Televisão gourmetizada

Em mesas de boteco na rua ou em altares de requintados restaurantes, um debate em especial tem ganhado protagonismo nos últimos meses: gastronomia. Tamanho interesse de diferentes classes pelo processo produtivo dos pratos — sejam eles tratados como de alta ou baixa cozinha — foi percebido pelas televisões brasileiras. Impulsionados pelo mercado norte-americano, produtores começaram a importarrealitys shows em que o talento culinário dos brasileiros é colocado à prova.

A Rede Bandeirantes foi a primeira a perceber a lacuna e investir no Masterchef. Mesmo com contenção total de despesas, vivendo crise financeira profunda, a emissora paulista não tem medido esforços para qualificar a segunda edição da atração, marcada para estrear ainda no primeiro semestre de 2015. Através de desafios culinários, os amadores se viram nas criações para convencer três chefs renomados de que o hobbie no fogão pode se tornar uma tarefa profissional.
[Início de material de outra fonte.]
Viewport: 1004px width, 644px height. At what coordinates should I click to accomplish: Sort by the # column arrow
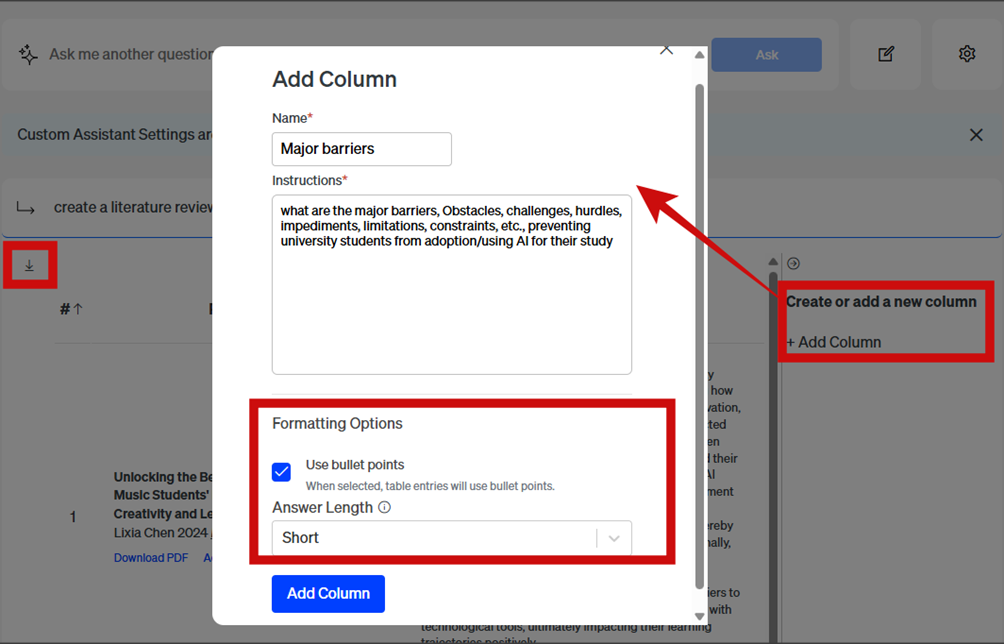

Nas redes sociais, o Masterchef prova sua vocação para o sucesso e alcança grande índice de participação dos telespectadores. No Twitter, por exemplo, os cozinheiros ganham fãs e seus pratos, admiradores. Alguns até arriscam e palpitam, em tempo real, sobre a receita que aparece na televisão. Torce junto e sofre com um feijão queimado ou um bolo que passou do ponto no forno.

Apoiada no sucesso da concorrente, a Record anunciou no mês passado que importará o reality Cake Boss dos Estados Unidos. A série de TV, em formato de jogo, relata o cotidiano do confeiteiro Buddy Valastro em suas centenas de lojas espalhadas pela terra do Tio Sam. Com pompa, a emissora da Barra Funda trouxe o cozinheiro norte-americano para uma apresentação no Brasil.

Embarcando no sucesso da TV aberta, canais pagos passaram e exibir atrações internacionais com mais frequência e até começaram a testar modelos de programas culinários. O GNT, da Rede Globosat, por exemplo, tem em sua grade de programação cinco atrações gourmet, além de três realitys recém-lançados.

Rita Lobo ensina a cozinha prática, enquanto Bela Gil aposta no público vegetariano. Chef mais famoso da trupe, Olivier mostra a cultura culinária mundo afora. Carolina Ferraz e Rodrigo Hilbert provam o talento da classe artística para o fogão. Por fim, o francês (quase brasileiro) Claude Troisgros conquista os abonados com pratos embasados na alta gastronomia.